* **About this exercise**
Go through the lines below and copy any that hold the string "element".

Stored data
Content starts

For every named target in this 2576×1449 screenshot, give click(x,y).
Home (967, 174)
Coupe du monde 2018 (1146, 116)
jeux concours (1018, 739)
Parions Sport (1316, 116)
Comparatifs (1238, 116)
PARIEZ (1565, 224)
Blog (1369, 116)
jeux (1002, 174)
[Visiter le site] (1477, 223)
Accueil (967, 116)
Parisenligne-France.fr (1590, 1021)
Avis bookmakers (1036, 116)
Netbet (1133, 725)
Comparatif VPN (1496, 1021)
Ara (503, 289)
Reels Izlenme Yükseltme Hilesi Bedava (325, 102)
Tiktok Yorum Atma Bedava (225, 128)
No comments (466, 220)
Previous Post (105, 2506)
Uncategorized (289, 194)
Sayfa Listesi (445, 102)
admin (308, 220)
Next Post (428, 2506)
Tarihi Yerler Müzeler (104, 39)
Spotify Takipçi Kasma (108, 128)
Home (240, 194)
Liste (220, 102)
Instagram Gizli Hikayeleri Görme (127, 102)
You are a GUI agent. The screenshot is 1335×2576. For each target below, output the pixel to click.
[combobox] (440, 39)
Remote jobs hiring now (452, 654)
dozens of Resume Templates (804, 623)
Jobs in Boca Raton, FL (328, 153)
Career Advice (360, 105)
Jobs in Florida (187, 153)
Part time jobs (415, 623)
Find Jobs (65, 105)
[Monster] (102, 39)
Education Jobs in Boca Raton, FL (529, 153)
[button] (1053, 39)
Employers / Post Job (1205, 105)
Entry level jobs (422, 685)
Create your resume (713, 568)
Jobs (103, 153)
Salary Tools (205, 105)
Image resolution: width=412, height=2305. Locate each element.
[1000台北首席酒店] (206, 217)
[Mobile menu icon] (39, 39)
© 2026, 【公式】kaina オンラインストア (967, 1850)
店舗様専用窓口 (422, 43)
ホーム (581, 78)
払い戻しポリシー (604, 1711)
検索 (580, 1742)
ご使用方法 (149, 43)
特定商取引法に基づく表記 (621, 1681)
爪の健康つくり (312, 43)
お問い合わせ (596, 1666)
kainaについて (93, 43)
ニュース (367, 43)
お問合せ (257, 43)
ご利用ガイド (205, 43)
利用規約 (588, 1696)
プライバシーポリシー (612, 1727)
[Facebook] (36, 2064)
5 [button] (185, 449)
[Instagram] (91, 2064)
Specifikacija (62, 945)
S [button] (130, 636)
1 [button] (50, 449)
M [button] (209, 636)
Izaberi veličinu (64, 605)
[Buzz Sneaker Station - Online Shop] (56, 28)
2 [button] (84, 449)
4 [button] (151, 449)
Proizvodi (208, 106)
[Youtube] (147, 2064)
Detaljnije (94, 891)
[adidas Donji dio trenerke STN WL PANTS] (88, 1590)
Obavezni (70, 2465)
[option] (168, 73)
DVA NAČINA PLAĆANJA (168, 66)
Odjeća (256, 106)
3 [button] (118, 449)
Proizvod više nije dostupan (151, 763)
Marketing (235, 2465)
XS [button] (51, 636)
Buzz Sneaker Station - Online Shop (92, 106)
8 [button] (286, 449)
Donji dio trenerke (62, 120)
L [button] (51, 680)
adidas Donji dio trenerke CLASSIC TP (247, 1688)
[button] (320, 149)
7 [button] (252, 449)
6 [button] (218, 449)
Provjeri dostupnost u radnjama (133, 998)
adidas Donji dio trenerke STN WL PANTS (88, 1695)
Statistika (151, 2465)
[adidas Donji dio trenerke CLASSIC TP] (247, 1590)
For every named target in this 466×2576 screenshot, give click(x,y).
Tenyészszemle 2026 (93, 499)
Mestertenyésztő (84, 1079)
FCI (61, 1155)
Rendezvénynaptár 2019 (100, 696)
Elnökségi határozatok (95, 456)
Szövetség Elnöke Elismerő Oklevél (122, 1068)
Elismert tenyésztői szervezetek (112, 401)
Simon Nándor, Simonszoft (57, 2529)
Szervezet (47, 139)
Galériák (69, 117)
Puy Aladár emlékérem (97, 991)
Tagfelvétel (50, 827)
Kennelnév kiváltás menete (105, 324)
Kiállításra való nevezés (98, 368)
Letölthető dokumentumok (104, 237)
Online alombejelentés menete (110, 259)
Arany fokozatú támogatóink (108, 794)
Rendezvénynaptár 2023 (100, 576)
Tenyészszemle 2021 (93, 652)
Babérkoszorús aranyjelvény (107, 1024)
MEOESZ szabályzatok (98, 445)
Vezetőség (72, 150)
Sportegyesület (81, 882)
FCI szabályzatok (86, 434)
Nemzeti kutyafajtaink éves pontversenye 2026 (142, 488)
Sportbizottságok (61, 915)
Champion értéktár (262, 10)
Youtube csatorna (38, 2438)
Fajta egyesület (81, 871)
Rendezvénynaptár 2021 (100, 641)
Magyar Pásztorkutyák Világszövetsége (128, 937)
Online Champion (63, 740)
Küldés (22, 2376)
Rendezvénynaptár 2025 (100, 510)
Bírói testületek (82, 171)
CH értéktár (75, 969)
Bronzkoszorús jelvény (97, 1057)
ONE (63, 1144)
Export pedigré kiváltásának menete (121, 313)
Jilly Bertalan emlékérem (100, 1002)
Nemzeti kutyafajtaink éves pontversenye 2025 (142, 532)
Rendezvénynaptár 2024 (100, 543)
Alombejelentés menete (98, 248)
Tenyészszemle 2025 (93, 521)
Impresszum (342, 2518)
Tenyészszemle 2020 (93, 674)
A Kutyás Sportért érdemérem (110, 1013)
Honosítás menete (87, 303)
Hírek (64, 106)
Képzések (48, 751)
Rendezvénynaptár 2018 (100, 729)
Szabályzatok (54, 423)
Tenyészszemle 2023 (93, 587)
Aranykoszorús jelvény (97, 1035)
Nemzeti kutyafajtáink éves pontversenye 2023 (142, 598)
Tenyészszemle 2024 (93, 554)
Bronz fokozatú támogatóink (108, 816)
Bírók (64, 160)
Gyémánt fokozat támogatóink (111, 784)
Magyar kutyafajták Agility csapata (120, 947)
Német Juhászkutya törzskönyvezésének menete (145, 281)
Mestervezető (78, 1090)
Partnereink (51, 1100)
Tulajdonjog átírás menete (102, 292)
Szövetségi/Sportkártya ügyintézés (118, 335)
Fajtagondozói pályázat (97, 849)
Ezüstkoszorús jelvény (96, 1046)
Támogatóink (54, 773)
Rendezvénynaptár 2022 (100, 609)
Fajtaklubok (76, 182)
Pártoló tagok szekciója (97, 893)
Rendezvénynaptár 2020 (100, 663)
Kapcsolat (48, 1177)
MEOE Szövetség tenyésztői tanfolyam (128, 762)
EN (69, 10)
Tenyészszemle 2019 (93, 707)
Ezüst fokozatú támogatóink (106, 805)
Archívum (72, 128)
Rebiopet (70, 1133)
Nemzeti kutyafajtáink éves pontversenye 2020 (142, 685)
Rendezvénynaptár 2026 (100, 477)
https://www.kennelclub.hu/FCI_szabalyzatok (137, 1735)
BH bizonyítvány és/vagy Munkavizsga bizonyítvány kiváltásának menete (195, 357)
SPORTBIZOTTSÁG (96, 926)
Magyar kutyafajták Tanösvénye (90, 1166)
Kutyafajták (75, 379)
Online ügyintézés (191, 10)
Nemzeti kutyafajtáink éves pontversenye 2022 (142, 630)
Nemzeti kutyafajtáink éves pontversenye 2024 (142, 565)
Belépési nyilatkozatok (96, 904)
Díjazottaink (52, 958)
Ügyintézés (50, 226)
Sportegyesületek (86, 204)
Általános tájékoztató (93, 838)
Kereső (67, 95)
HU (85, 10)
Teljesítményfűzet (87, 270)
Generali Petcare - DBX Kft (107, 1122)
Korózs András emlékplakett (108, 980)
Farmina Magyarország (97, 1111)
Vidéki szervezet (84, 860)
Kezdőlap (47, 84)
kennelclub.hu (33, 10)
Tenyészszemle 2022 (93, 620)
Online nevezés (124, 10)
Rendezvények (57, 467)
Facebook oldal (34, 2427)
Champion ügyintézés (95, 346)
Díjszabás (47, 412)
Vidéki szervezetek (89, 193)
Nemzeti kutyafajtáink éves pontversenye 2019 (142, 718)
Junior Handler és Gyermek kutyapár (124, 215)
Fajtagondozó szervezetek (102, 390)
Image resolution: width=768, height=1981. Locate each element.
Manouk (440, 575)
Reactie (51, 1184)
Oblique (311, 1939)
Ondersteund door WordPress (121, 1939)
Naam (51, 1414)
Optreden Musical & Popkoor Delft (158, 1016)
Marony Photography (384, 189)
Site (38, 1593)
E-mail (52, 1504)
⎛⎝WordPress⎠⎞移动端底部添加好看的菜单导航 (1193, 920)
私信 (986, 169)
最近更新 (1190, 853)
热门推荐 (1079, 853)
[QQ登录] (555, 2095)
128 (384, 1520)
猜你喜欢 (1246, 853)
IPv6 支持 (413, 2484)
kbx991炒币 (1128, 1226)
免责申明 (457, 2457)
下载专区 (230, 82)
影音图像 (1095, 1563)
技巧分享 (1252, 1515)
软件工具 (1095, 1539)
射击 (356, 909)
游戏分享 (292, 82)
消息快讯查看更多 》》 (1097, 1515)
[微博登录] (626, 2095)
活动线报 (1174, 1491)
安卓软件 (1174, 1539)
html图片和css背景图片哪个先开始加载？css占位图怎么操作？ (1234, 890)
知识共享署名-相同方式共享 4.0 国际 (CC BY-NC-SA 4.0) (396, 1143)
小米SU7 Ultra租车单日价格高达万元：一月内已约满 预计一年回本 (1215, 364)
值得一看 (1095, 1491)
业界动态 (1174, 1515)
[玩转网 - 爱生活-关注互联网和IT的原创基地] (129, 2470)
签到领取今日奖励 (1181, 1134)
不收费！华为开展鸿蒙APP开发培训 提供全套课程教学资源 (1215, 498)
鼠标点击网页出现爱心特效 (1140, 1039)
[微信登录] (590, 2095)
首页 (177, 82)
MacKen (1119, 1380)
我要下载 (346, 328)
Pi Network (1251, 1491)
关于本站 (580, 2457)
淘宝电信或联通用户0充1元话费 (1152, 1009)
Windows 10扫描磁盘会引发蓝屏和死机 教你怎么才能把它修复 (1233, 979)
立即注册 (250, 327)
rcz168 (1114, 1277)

Content ends

* **Task answer**
Image resolution: width=412, height=2305. Locate each element.
Image resolution: width=768, height=1981. Locate each element.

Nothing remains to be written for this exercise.